Commercial announcements by Henry Morgan for Eversharp-Schick Razors & Blades, from 'The Henry Morgan Show', as heard on the American Broadcasting Company's radio network during the 1946-47 season; issued on a Command Performance Records long-play disc, number LP2, in the mid-1970s.
If the name 'Henry Morgan' might be unfamiliar to you, or familiar only from bland television game-shows such as Garry Moore's 'I've Got A Secret', on which Morgan was a regular panelist-- or call to mind only a pirate bearing the same name-- these excerpts will surprise you. You will hear a sharp-tongued 31-year-old man, a veteran of ten years in radio and of World War II Army Air Forces service, speak less-than-glowingly about his sponsor's product. Morgan called it 'kidding the sponsor', but Eversharp-Schick, and other sponsors he treated similarly, were not laughing. The audiences were, however.
And the chances are they were buying the product. For all its pseudo-scientificism, the advertising industry has never been able truly to connect the publicity it generates for a product with the sales of that product. But the first order of business is to get the product's name known. Morgan assuredly did that. And the skeptical, even critical, tone he used strikes a listener to these over-60-year-old commercials as extraordinarily modern, very sophisticated, great fun... and peculiarly persuasive.
Sorry he didn't give you his autograph, 'jd', but that's the kind of man he was. Henry wasn't that friendly to strangers, and he did have some "grudges" against several people. Morgan was the kind of guy that, if someone asked him, "Do you know what time it is?", he'd punch them right in the mouth...or, more probably snap, "Don't you have enough sense to wear a watch?".
fromthesidelines 2 months ago
I neglected to say thank you very much for this. Brings back wonderful memories of a great comic genius. He had wit, which so many today lack. But then, today they have four letter words which passes for wit and cool. How could people buy that when there are so many examples of real talent that didn't require shock to get a laff?
jdpeiper 2 months ago
@fromthesidelines And that wasn't all. Brings back memories. I met him once after a radio broadcast in NY. Anyway, he said of Lifesavers, people weren't getting their monies worth as the candy had holes in the center. He always drove his sponsors nuts. But he was brilliant. He was standoffish, and not altogether kindly I don't think. But I liked him a lot anyway. When I met him, I was a kid, had arm in a cast and asked him to sign. He refused. Said he didn't do that sort of thing.
jdpeiper 2 months ago
If you ever heard the full shows, Henry and the crew also did some funny fake commercials-for Buzkirk cars, Gull Wing Magoo private airplanes, One A Minute Vitamins and such. He even made an album or two. one was called "Music for Mad People." not sure about the titles on any other possible Morgan albums.
musicmandon1 4 months ago
Henry's first TV show, "ON THE CORNER", was on ABC in mid-1948 (but carried on the DuMont station in New York because "Channel 7" didn't sign on until that August). Admiral appliances sponsored him, but after only five weeks into a projected 13 week run, they cancelled him because they didn't like the way he ridiculed their ad copy, either. And "HENRY MORGAN'S GREAT TALENT HUNT" on NBC for Campbell's Soup in 1951- it barely had time to change its title and format before THEY canned the show..

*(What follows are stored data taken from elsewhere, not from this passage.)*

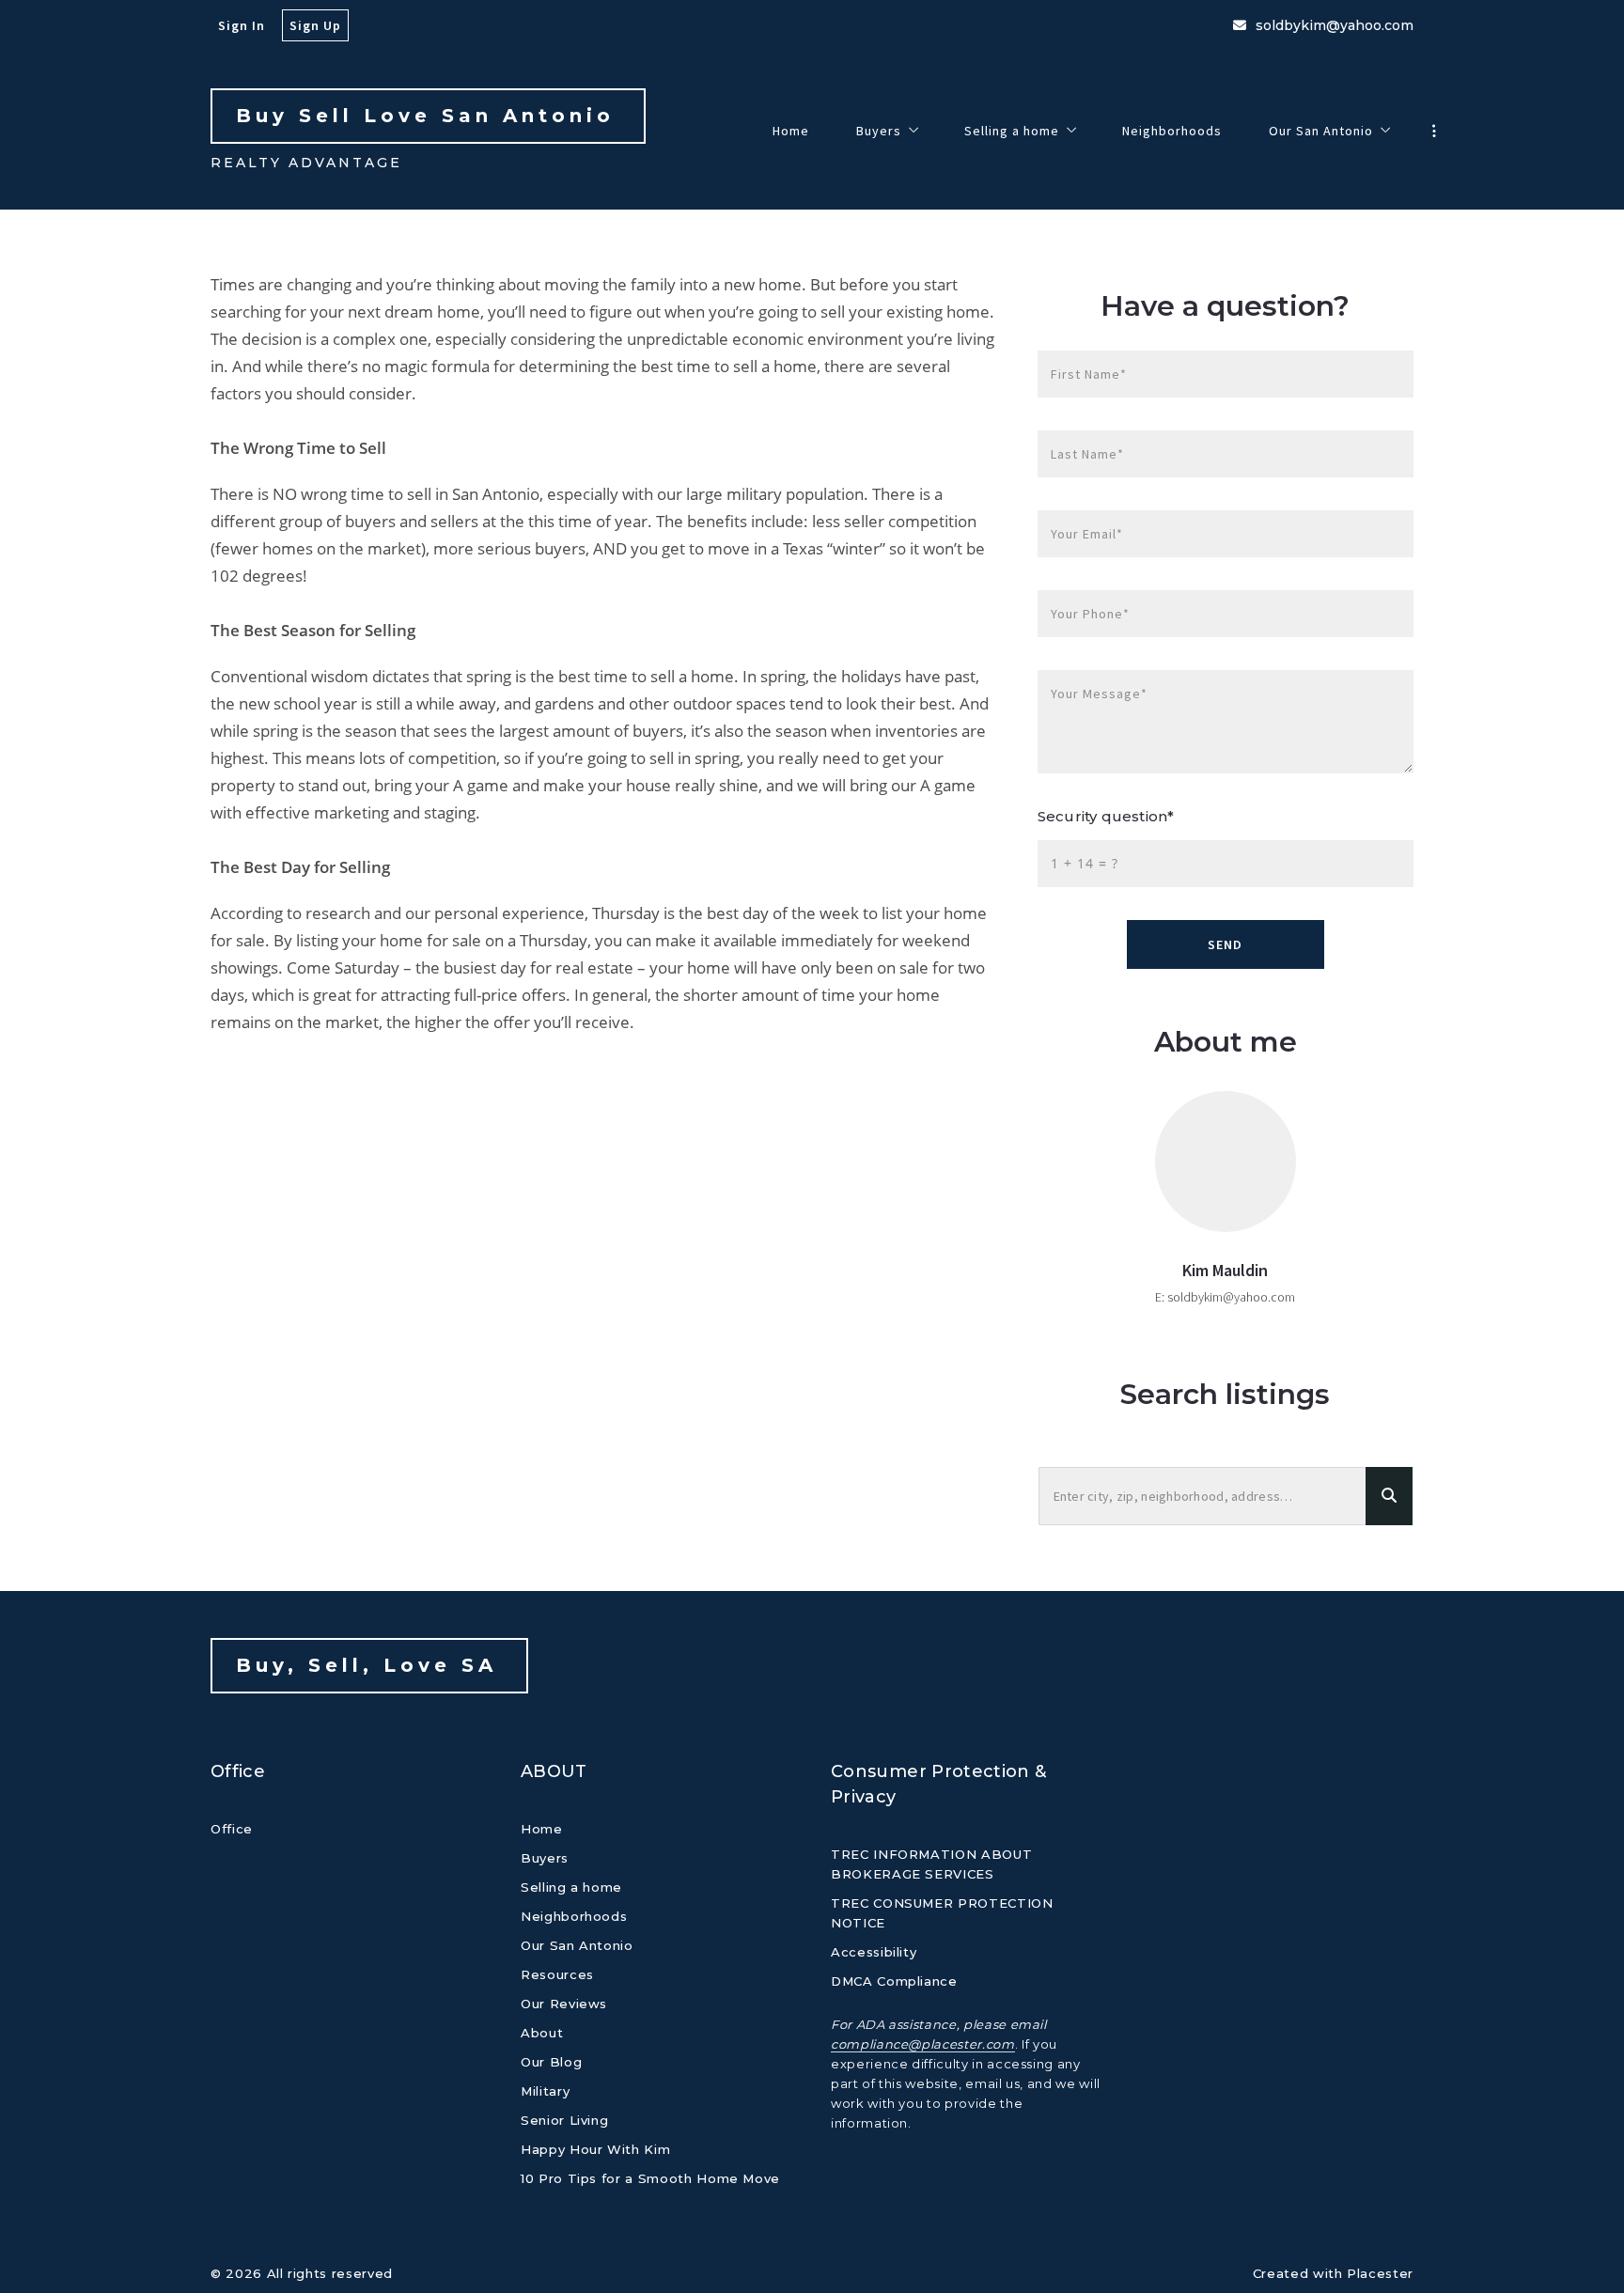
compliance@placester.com (923, 2043)
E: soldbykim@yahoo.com (1225, 1296)
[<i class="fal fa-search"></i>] (1389, 1496)
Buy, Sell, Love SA (372, 1665)
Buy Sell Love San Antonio (430, 115)
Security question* (1106, 816)
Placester (1380, 2273)
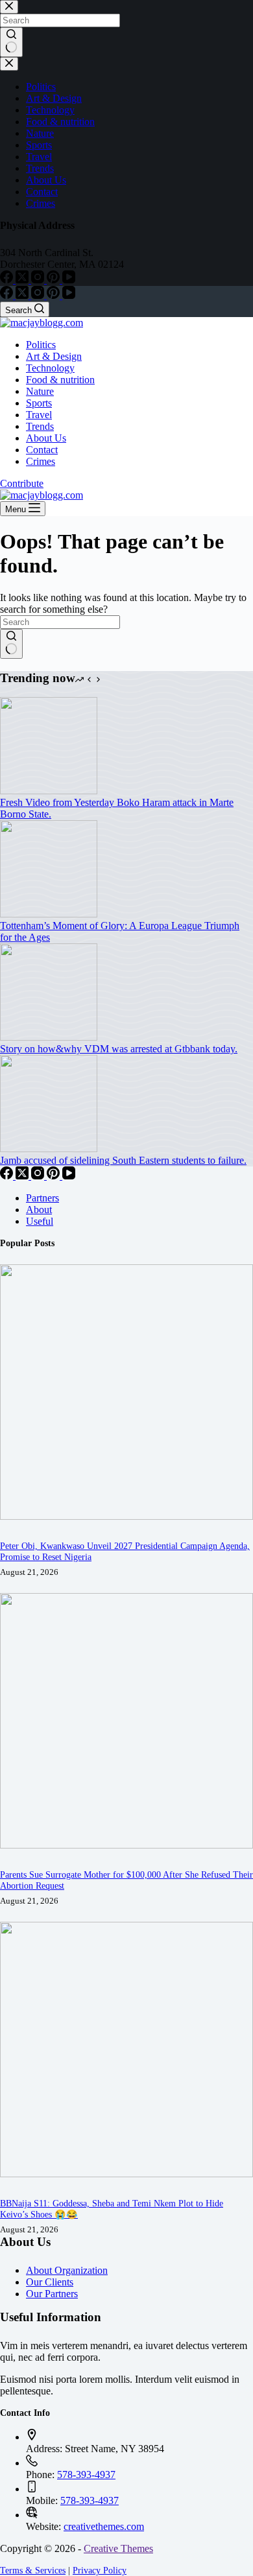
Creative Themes (118, 2548)
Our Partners (52, 2293)
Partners (42, 1197)
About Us (46, 437)
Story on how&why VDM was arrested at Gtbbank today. (118, 1048)
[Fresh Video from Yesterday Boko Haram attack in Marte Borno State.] (48, 790)
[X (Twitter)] (23, 295)
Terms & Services (33, 2570)
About (39, 1209)
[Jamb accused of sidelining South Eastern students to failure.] (48, 1148)
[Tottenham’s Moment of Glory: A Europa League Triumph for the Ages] (48, 913)
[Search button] (11, 644)
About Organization (67, 2270)
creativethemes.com (104, 2526)
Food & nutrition (60, 379)
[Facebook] (8, 295)
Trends (40, 426)
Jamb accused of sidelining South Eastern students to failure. (123, 1160)
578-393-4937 (86, 2474)
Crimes (40, 461)
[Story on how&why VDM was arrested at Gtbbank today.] (48, 1037)
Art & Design (54, 356)
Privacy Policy (99, 2570)
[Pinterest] (54, 295)
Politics (41, 344)
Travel (39, 414)
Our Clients (49, 2281)
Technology (50, 367)
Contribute (21, 483)
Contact (42, 449)
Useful (39, 1221)
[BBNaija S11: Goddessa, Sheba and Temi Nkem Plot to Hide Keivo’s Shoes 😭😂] (126, 2173)
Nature (40, 391)
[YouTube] (68, 295)
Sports (39, 402)
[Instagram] (39, 295)
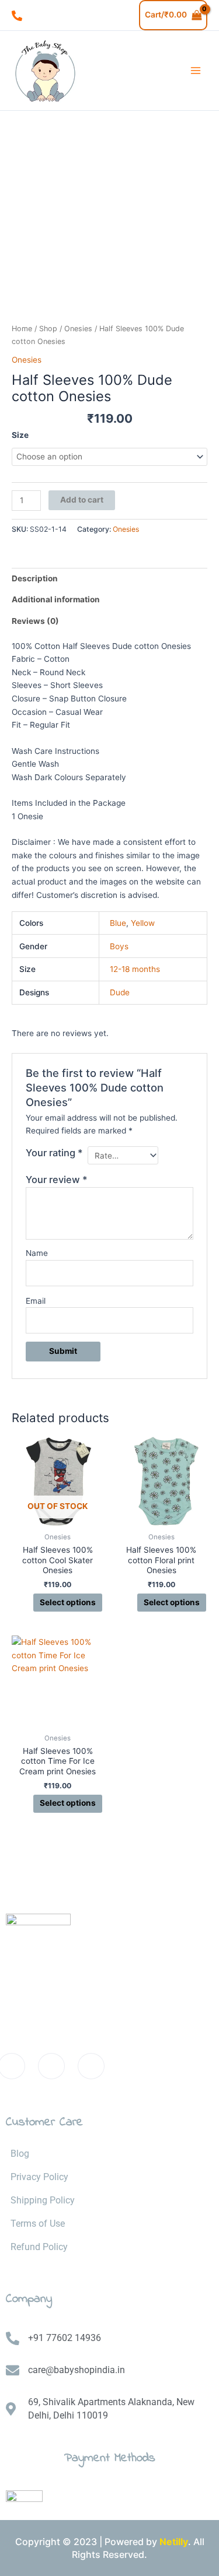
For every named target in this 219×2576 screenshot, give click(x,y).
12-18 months (135, 969)
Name (37, 1253)
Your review (57, 1179)
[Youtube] (51, 2066)
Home (22, 328)
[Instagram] (91, 2066)
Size (20, 435)
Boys (119, 946)
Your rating (54, 1153)
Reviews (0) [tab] (35, 621)
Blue (118, 923)
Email (36, 1300)
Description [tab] (35, 578)
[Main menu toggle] (196, 70)
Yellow (143, 923)
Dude (120, 992)
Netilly (173, 2541)
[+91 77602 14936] (17, 15)
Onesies (78, 328)
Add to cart (81, 499)
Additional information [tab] (56, 599)
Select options (68, 1602)
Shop (48, 328)
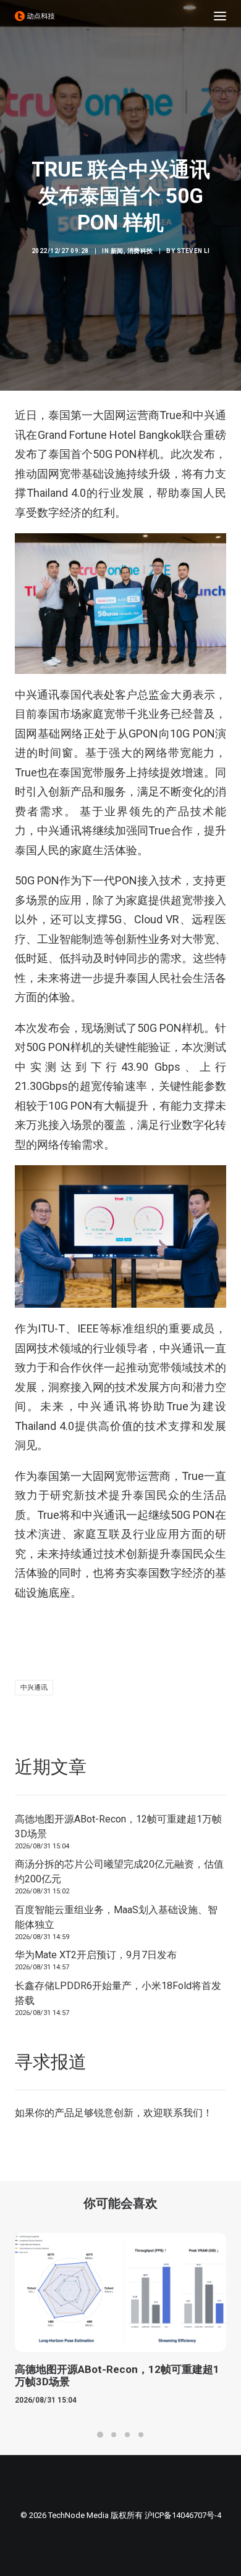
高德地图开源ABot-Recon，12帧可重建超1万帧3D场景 (118, 1826)
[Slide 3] (127, 2435)
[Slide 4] (141, 2435)
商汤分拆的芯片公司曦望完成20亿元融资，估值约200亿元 (119, 1871)
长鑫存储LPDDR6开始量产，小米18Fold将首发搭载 (118, 1993)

fromthesidelines 9 months ago
Others, like Life Savers, dropped his show after he declared he was going to market the leftover mints that originally filled their "Hole In The Middle"-as "Morgan's Mint Middles". Eversharp put up with him for about a season and a half before they finally decided they were sick of his attitude towards their ad copy as well, and cancelled him. He went through at least two other sponsors before his radio show finally ended in 1950 {his last was an early Sunday evening "sustainer" on NBC}.
fromthesidelines 9 months ago
If there was one thing Henry Morgan did NOT like, it was "professional ad copy". That's why he often poked fun at his various sponsors' methods of selling their products, as early as his quarter-hour WOR/Mutual show, "HERE'S MORGAN". Some of those sponsors, like Adler Shoes, liked his "cynical" style of selling the product [he coined the phrase, "Old Man Adler", which stuck long after he stopped selling their "elevator shoes"]....
fromthesidelines 9 months ago
Wow...thank you. I remember seeing Henry Morgan on TV when I was a kid. Didn't get him then, of course. Thank goodness for a coworker in 1978 who said, "Remember that comedian on TV? Who always had a BAD word for everyone? Henry Morgan?" Greatest crank ever. Haha.... thank you for posting.
JeffW77 9 months ago
One of the wittiest and most sardonic comedians that ever lived.
Henry was a genius in his own kind of way. he's missed, ... so is the ero
to which he belonged.
lenbenhear 1 year ago
SmilingPessimist -- are you the incarmation of Henry Morgan because that was his persona too. I remember Henry Morgan from radio, television, and MAD magazine. I loved him. Thanks for posting this.